▸ Record set:
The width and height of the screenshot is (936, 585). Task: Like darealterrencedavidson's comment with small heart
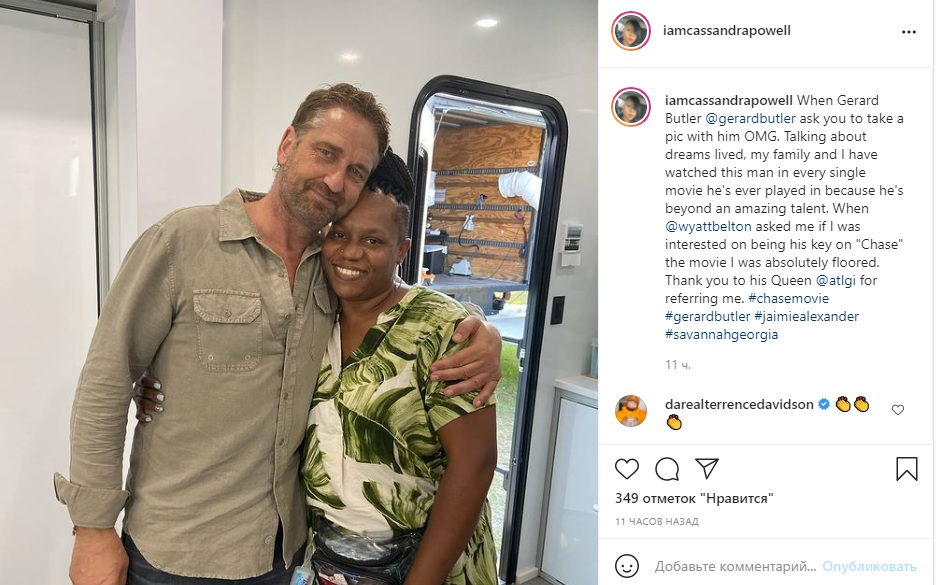click(x=898, y=410)
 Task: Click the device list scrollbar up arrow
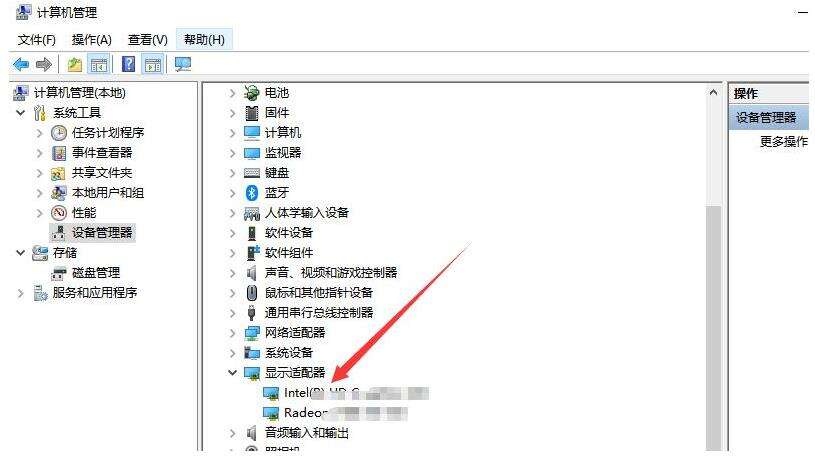coord(713,93)
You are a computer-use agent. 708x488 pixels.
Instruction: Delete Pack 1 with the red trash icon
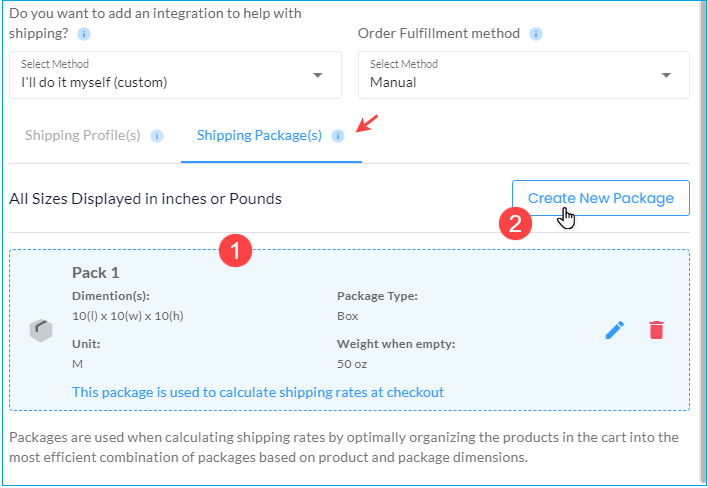[x=656, y=330]
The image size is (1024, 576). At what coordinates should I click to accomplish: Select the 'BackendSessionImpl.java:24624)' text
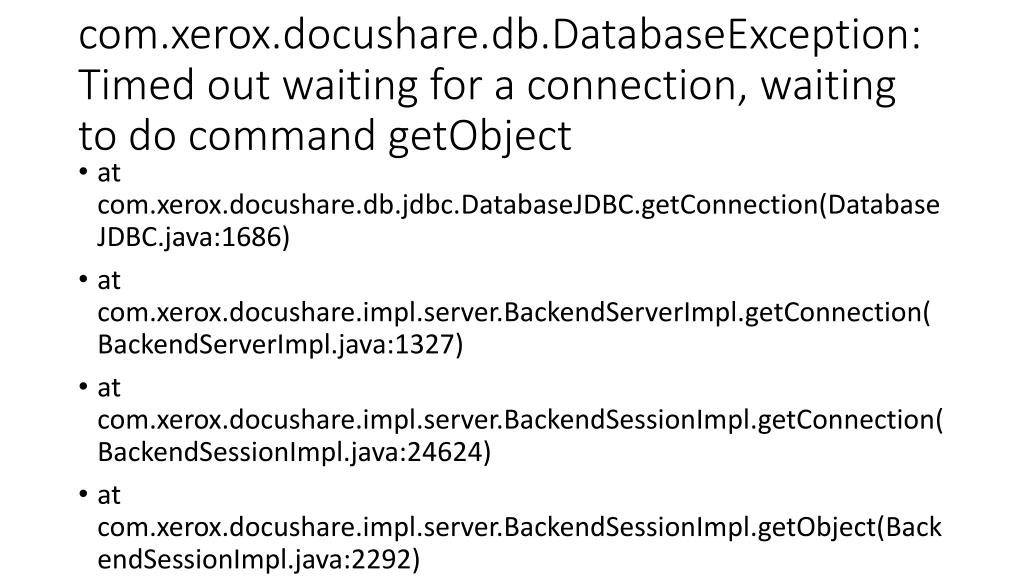click(294, 451)
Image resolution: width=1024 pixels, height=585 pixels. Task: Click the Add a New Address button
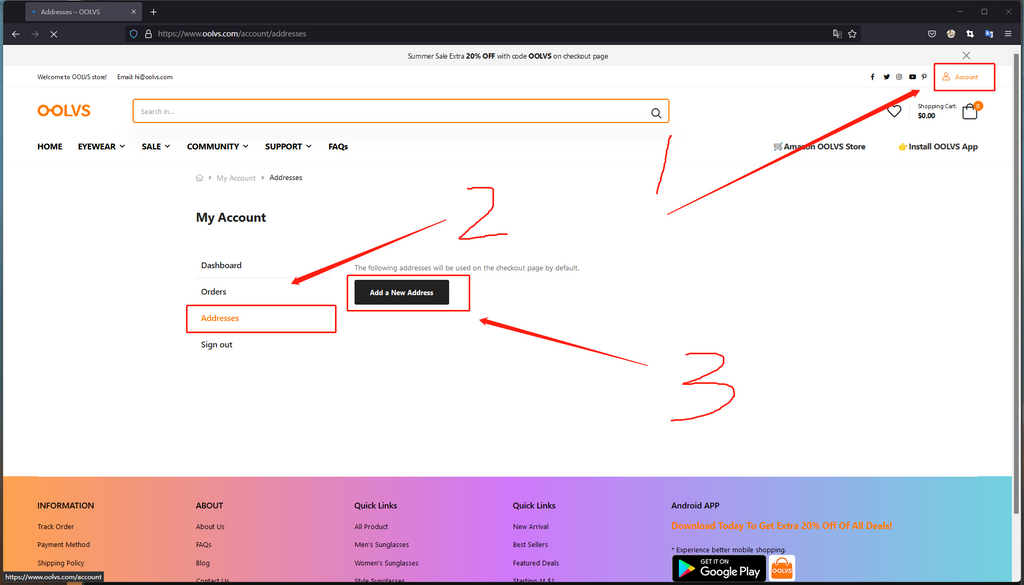(402, 292)
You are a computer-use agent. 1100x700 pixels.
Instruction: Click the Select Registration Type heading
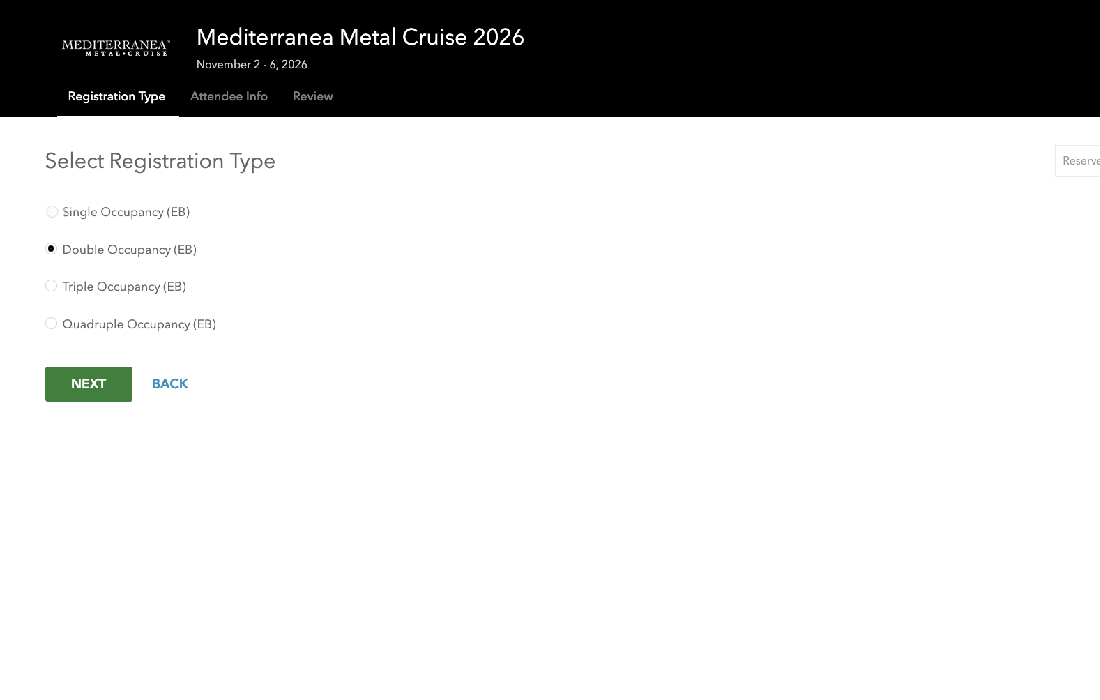tap(160, 161)
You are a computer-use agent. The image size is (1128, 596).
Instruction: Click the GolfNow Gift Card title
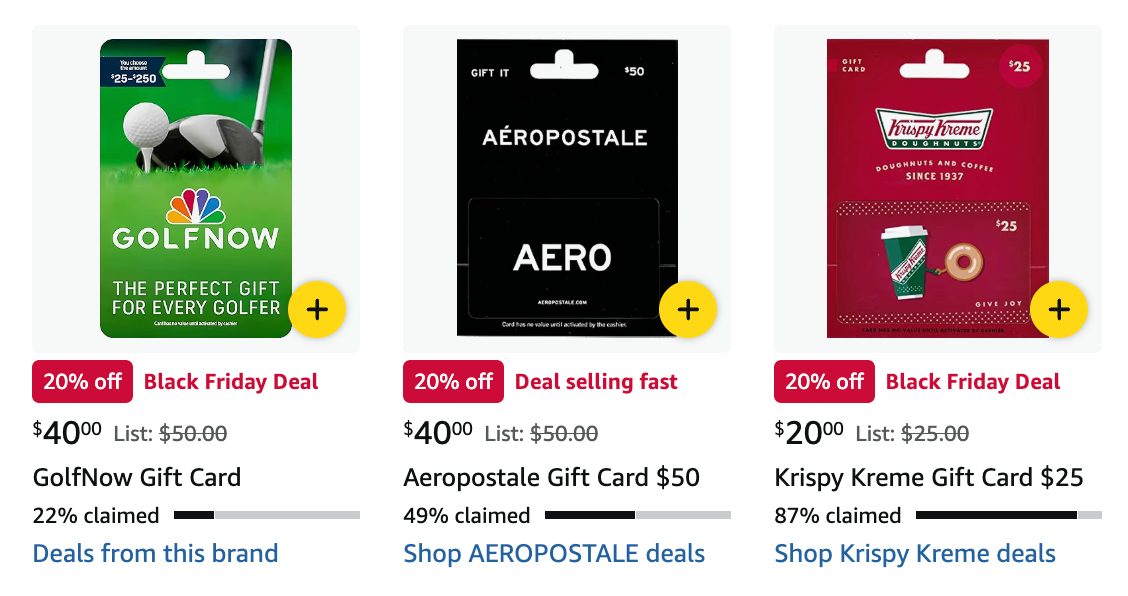[x=137, y=477]
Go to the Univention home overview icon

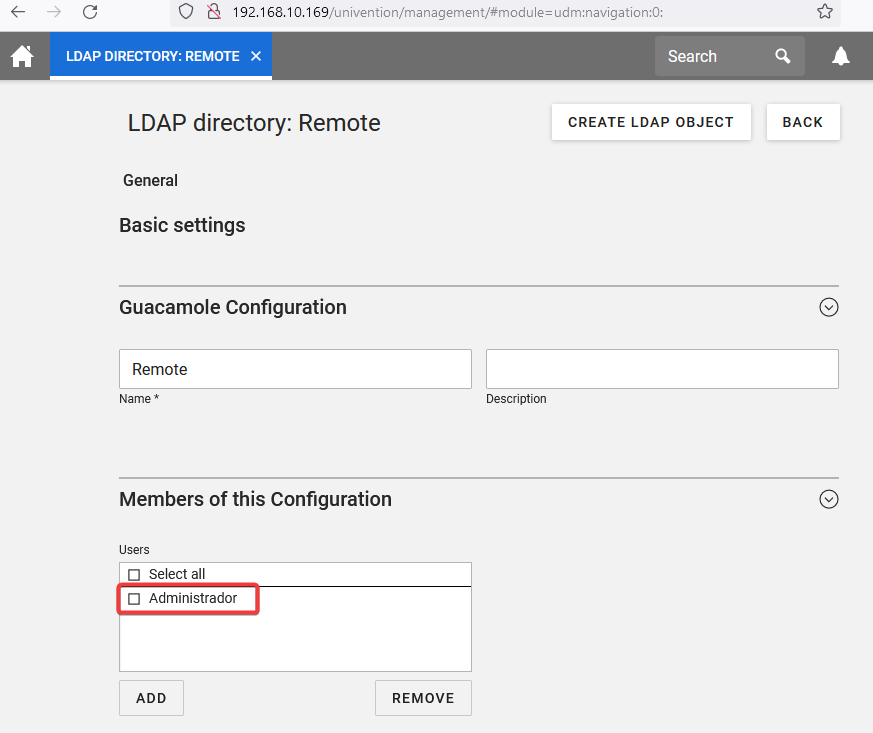[22, 57]
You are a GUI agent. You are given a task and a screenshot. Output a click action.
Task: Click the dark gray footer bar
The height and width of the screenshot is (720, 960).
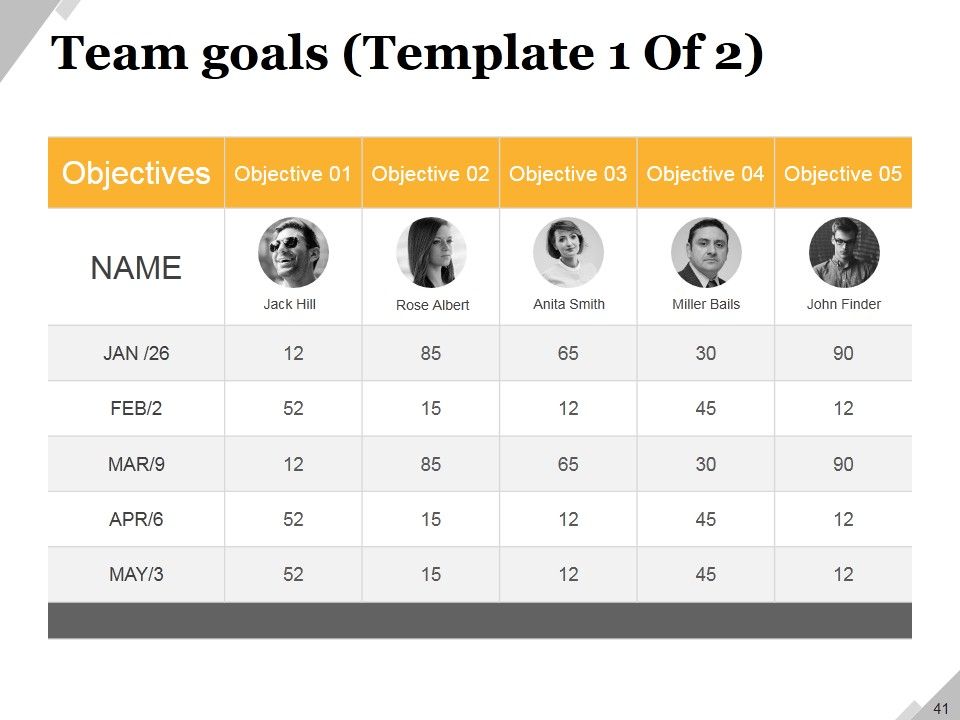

▸ What you need to do:
Reproduce all of the lines above word for word, omitting the pictures.

▸ Output:
The width and height of the screenshot is (936, 585). Task: Like darealterrencedavidson's comment with small heart
click(x=898, y=410)
 Task: Click the device list scrollbar up arrow
coord(713,93)
You are a computer-use agent. 708x488 pixels.
Instruction: Delete Pack 1 with the red trash icon
[x=656, y=330]
The image size is (1024, 576). At what coordinates should I click to accomplish: Select the 'BackendSessionImpl.java:24624)' text
click(294, 451)
Image resolution: width=1024 pixels, height=585 pixels. Task: Click the Add a New Address button
(402, 292)
You are a computer-use agent. 1100x700 pixels.
Instruction: Click the Select Registration Type heading
tap(160, 161)
You are a computer-use agent. The image size is (1128, 596).
Instruction: Click the GolfNow Gift Card title
[x=137, y=477]
Go to the Univention home overview icon

[22, 57]
You are a GUI agent. You are given a task and a screenshot. Output a click action.
Task: Click the dark gray footer bar
The height and width of the screenshot is (720, 960).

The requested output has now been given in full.